Dr. Schoolcraft, an internationally recognized expert in reproductive medicine whose Colorado Center for Reproductive Medicine (CCRM) was able to allow the Nash's embryos to live longer outside the womb so they were more likely to survive, agrees with the Nashes that the book and movie have spurred an important discussion of the bioethics around PGD.
"These issues are ethically challenging," Dr. Schoolcraft acknowledges. "I think it is wrong, however, to slap the label of designer baby on these kids and dismiss this work as the province of couples who want to create babies to glorify their egos. The Nash's situation, and many that have come since Adam was born eight years ago, show that this science can save lives and lead to loving families."
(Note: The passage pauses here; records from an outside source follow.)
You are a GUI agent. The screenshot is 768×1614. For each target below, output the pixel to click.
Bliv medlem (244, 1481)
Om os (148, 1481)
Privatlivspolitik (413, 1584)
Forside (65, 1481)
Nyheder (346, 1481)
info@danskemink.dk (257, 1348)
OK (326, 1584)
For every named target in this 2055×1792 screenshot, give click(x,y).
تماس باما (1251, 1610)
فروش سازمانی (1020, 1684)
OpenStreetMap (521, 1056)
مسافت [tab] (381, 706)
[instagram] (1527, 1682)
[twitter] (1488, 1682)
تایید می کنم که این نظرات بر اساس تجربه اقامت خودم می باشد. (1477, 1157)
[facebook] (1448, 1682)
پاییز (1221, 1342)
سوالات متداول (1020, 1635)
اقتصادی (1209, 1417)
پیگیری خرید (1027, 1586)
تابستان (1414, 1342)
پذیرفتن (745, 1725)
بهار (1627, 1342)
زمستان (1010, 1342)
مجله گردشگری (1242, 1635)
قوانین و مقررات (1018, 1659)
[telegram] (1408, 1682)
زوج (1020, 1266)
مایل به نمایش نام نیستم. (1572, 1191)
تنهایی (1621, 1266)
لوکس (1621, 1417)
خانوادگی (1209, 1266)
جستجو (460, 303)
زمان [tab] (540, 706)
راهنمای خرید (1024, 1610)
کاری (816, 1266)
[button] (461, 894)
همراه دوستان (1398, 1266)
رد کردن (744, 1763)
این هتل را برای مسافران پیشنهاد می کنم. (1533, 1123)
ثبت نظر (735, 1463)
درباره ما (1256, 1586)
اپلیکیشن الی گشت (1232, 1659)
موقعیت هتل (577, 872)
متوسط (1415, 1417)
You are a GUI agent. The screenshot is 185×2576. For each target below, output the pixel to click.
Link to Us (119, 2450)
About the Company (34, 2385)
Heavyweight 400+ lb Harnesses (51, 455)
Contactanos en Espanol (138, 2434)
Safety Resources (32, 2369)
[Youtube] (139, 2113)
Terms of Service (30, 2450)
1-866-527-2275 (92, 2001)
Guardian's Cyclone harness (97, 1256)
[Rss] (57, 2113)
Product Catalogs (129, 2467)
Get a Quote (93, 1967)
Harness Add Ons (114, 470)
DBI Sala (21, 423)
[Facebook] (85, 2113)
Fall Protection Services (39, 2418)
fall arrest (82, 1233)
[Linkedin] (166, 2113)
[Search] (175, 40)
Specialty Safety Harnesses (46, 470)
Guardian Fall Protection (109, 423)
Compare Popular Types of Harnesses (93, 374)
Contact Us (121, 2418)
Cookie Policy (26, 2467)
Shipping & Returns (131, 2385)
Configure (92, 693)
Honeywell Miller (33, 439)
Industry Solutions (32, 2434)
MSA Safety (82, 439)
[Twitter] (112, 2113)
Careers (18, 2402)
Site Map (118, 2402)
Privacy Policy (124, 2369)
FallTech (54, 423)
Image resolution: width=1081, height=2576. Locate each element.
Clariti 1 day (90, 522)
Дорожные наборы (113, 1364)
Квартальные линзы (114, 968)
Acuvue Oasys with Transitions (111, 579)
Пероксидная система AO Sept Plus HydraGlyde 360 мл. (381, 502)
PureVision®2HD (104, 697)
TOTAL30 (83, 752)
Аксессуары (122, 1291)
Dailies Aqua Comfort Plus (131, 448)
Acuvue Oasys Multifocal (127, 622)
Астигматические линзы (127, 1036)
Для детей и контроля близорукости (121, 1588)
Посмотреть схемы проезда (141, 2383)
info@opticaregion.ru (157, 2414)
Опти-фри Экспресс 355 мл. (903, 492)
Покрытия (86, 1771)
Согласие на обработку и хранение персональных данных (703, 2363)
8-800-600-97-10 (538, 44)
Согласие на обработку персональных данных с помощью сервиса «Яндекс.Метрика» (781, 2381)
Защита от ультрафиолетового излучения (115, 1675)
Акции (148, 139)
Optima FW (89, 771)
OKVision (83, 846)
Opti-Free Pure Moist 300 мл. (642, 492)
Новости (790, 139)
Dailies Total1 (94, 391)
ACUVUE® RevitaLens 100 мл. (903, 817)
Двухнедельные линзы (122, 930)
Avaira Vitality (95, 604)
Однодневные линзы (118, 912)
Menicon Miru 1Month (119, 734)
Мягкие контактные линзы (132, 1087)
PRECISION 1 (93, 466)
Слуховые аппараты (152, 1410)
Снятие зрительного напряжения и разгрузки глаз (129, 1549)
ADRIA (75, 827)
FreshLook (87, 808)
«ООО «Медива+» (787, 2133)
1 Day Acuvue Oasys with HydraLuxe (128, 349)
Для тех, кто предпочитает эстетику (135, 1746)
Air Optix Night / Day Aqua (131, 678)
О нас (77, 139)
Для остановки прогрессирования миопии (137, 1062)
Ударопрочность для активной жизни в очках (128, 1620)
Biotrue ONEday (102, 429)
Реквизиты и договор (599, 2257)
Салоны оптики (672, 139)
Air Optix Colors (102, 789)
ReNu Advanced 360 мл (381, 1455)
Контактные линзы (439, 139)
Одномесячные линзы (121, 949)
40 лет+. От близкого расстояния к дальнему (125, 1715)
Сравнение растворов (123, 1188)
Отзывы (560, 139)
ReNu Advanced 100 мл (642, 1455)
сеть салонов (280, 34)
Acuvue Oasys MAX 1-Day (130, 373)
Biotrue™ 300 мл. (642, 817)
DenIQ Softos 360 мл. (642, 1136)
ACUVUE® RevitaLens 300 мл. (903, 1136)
Lisa Nash commented, "Today when I hear the designer baby label, I laugh. Adam was designed to save his sister's life, but that's where it ended. Professional sports teams will have to look elsewhere. He's our special boy, but he's just a kid."
Lisa is emphatic about the parameters the couple set when working with Dr. Schoolcraft. "We decided Adam's cord blood would be used to attempt to save Molly's life, but that would be it. He would not be used for his blood, marrow or organs after he was born."
Today all the Nash children are thriving. Adam's cord blood succeeded in curing Molly's leukemia. While she still lives with health issues like diabetes, and understands the potential for many types of cancers, Molly is in most ways a typical 14-year-old who loves text messaging her friends and performing in the theater. "Molly lets me do the worrying. She knows what happened with her was a miracle, but she's now focused on being a teenager," her mom said.